Closed yfei-z closed 3 months ago
This PR is a similar idea I tried initially. If the view changes during the election, we have a hard stop. But it covers cases that lead to some errors on my side. Removing the stopVotingThread()
from the ELECTION seems to make it work :smiley:
I'll pull your commits in to keep your changes and apply small changes. I'll let the tests run overnight, and we'll see how it goes. Thanks for reporting and coming up with a solution!
I found a problem when I'm running another test.
GMS notify the VIEW_CHANGE to upper protocols before it multicast a VIEW message, in lost majority case, the stopVotingThread()
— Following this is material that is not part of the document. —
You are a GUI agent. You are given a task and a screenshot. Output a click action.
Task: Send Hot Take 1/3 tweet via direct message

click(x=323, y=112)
could block the event thread (100ms max) until the running voting thread to finish to prevent (ideally) the VIEW message is sent before the ElectedLeader message, so participant nodes could unset the false leader by the VIEW message at last.
Without the stopVotingThread()
, the VIEW message might being sent first, then the false leader will be kept in other nodes after the following ElectedLeader message, since the stopVotingThread()
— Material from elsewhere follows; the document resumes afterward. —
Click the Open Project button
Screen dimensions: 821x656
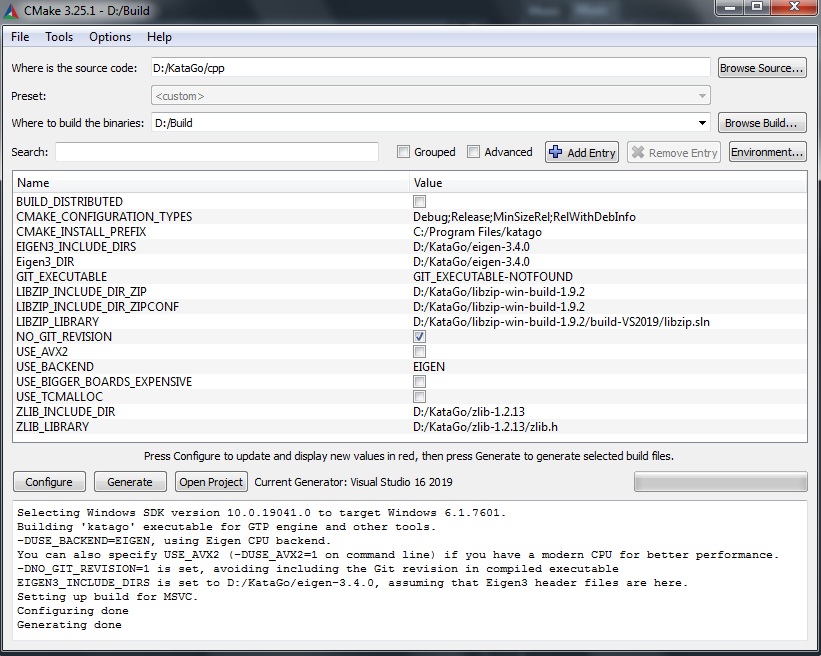click(211, 482)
can't ensure the voting thread is stopped, so I'm thinking about that send the ElectedLeader message with null leader and 0 term in voting thread.
I will amend the commit, please take a look.
@yfei-z To not push to your branch, I've created #286, if you're interested in trying that. It should fix the mentioned issues and seem stable in my local tests.
Just a simple thought, hope to give you some idea.